> [Directions for this task]
From the data, return each line holding the word "vùng".

::::::::::

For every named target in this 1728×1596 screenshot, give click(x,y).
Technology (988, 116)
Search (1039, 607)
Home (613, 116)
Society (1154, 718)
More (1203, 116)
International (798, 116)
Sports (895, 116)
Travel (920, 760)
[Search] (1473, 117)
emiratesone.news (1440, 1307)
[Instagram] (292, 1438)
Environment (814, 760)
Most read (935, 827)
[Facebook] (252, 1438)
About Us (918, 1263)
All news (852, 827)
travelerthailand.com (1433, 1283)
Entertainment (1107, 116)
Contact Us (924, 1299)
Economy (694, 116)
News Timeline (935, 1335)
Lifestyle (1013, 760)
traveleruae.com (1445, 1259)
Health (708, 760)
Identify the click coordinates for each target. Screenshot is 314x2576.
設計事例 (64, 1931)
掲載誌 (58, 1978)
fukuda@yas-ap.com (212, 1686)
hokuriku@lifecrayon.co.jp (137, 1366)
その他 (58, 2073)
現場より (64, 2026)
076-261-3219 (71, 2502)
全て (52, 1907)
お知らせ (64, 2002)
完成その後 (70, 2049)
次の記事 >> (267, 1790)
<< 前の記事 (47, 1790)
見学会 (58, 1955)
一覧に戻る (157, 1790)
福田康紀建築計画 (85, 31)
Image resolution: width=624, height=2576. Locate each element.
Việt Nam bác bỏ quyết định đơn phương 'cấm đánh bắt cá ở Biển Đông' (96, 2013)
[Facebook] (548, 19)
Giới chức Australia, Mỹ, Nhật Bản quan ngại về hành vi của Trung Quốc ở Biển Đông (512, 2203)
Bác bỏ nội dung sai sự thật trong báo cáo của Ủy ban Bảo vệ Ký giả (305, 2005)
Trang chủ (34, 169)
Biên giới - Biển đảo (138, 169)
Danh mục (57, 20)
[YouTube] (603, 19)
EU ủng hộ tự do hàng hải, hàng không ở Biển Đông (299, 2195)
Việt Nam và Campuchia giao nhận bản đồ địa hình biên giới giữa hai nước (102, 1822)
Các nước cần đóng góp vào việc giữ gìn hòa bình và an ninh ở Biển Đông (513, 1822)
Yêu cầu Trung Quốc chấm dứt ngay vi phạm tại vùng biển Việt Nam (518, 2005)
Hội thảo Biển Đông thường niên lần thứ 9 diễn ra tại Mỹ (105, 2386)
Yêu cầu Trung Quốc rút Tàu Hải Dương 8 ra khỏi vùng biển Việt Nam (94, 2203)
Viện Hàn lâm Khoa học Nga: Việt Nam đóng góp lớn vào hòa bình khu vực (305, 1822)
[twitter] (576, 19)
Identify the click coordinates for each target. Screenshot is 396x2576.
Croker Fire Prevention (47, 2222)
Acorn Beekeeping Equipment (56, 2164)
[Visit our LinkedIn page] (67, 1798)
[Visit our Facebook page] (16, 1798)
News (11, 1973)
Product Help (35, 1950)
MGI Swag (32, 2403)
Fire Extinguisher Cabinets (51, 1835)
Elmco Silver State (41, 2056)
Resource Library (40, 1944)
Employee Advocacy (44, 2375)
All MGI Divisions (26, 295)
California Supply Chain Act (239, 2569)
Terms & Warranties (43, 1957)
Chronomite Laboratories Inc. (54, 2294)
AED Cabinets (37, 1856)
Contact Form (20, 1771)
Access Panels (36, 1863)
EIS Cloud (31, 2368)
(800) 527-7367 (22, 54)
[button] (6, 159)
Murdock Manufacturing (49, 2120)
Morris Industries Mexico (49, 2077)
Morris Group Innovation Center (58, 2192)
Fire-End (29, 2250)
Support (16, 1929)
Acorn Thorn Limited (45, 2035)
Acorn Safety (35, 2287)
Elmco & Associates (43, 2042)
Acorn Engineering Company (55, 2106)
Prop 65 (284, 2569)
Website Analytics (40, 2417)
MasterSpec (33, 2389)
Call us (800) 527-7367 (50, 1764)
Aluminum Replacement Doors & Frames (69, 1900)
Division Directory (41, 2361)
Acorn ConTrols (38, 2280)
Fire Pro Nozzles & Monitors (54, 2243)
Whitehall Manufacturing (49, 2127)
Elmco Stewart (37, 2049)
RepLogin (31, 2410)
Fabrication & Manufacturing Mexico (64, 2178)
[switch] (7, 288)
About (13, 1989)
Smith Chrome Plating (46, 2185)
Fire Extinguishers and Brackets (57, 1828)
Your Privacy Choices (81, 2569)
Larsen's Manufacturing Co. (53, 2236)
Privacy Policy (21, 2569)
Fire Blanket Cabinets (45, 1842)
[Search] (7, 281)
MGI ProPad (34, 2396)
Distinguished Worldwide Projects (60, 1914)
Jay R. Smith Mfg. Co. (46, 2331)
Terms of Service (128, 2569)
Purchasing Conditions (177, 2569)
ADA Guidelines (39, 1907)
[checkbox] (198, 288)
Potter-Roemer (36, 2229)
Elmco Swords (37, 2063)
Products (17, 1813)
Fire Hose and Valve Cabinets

::::::::::

> [Solved problem]
Yêu cầu Trung Quốc chấm dứt ngay vi phạm tại vùng biển Việt Nam (518, 2005)
Yêu cầu Trung Quốc rút Tàu Hải Dương 8 ra khỏi vùng biển Việt Nam (94, 2203)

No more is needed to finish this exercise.